→ **Records for the task**:
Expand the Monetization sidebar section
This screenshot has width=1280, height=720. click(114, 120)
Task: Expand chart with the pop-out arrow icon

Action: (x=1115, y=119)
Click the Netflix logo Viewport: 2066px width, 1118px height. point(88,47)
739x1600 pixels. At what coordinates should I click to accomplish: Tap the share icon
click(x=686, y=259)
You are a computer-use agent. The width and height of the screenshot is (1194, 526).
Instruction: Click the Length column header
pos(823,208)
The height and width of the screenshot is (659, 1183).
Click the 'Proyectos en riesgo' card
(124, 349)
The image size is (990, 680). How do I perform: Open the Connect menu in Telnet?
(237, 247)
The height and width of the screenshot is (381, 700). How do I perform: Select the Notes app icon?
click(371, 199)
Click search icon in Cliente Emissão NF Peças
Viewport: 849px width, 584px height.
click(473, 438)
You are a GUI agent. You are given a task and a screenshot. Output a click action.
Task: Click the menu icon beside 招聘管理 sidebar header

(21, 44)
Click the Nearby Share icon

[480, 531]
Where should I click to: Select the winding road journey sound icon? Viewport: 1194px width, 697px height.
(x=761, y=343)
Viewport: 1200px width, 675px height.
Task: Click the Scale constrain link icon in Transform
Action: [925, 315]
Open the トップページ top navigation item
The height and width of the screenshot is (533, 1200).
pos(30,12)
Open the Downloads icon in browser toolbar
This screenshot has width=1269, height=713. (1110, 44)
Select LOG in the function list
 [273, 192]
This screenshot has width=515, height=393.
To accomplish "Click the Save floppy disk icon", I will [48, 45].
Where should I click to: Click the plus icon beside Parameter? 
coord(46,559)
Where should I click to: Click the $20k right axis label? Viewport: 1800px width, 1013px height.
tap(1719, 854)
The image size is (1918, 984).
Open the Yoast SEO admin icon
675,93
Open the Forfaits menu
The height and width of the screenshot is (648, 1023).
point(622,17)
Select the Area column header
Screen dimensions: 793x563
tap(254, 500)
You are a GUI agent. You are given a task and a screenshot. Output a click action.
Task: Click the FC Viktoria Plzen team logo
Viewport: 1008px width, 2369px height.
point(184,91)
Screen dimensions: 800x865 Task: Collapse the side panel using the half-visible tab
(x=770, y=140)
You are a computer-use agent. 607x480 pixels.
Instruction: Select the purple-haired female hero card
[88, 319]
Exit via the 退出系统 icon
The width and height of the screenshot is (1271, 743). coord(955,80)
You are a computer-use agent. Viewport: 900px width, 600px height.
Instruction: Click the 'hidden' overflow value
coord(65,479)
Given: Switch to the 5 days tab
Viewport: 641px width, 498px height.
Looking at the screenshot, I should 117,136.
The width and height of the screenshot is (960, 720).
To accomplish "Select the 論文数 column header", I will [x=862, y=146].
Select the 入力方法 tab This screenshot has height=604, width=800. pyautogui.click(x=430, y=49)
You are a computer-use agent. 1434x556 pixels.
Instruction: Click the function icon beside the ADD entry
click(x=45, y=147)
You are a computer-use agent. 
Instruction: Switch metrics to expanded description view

→ **Work task**: Each entry needs to be copied out exactly.

→ **Answer to this task**:
Expand the Monetization sidebar section
This screenshot has width=1280, height=720. click(114, 120)
Task: Expand chart with the pop-out arrow icon

Action: (x=1115, y=119)
Click the Netflix logo Viewport: 2066px width, 1118px height. point(88,47)
739x1600 pixels. At what coordinates should I click to accomplish: Tap the share icon
click(x=686, y=259)
You are a computer-use agent. The width and height of the screenshot is (1194, 526).
Instruction: Click the Length column header
pos(823,208)
The height and width of the screenshot is (659, 1183).
Click the 'Proyectos en riesgo' card
(124, 349)
The image size is (990, 680). How do I perform: Open the Connect menu in Telnet?
(237, 247)
The height and width of the screenshot is (381, 700). How do I perform: Select the Notes app icon?
click(371, 199)
Click search icon in Cliente Emissão NF Peças
Viewport: 849px width, 584px height.
click(473, 438)
You are a GUI agent. You are given a task and a screenshot. Output a click action.
Task: Click the menu icon beside 招聘管理 sidebar header

(21, 44)
Click the Nearby Share icon

[480, 531]
Where should I click to: Select the winding road journey sound icon? Viewport: 1194px width, 697px height.
(x=761, y=343)
Viewport: 1200px width, 675px height.
Task: Click the Scale constrain link icon in Transform
Action: [925, 315]
Open the トップページ top navigation item
The height and width of the screenshot is (533, 1200).
pos(30,12)
Open the Downloads icon in browser toolbar
This screenshot has width=1269, height=713. (1110, 44)
Select LOG in the function list
 [273, 192]
This screenshot has width=515, height=393.
To accomplish "Click the Save floppy disk icon", I will [48, 45].
Where should I click to: Click the plus icon beside Parameter? 
coord(46,559)
Where should I click to: Click the $20k right axis label? Viewport: 1800px width, 1013px height.
tap(1719, 854)
The image size is (1918, 984).
Open the Yoast SEO admin icon
675,93
Open the Forfaits menu
The height and width of the screenshot is (648, 1023).
point(622,17)
Select the Area column header
Screen dimensions: 793x563
tap(254, 500)
You are a GUI agent. You are given a task and a screenshot. Output a click action.
Task: Click the FC Viktoria Plzen team logo
Viewport: 1008px width, 2369px height.
point(184,91)
Screen dimensions: 800x865 Task: Collapse the side panel using the half-visible tab
(x=770, y=140)
You are a computer-use agent. 607x480 pixels.
Instruction: Select the purple-haired female hero card
[88, 319]
Exit via the 退出系统 icon
The width and height of the screenshot is (1271, 743). coord(955,80)
You are a computer-use agent. Viewport: 900px width, 600px height.
Instruction: Click the 'hidden' overflow value
coord(65,479)
Given: Switch to the 5 days tab
Viewport: 641px width, 498px height.
Looking at the screenshot, I should 117,136.
The width and height of the screenshot is (960, 720).
To accomplish "Select the 論文数 column header", I will [x=862, y=146].
Select the 入力方法 tab This screenshot has height=604, width=800. pyautogui.click(x=430, y=49)
You are a computer-use agent. 1434x556 pixels.
Instruction: Click the function icon beside the ADD entry
click(x=45, y=147)
You are a computer-use agent. 
Instruction: Switch metrics to expanded description view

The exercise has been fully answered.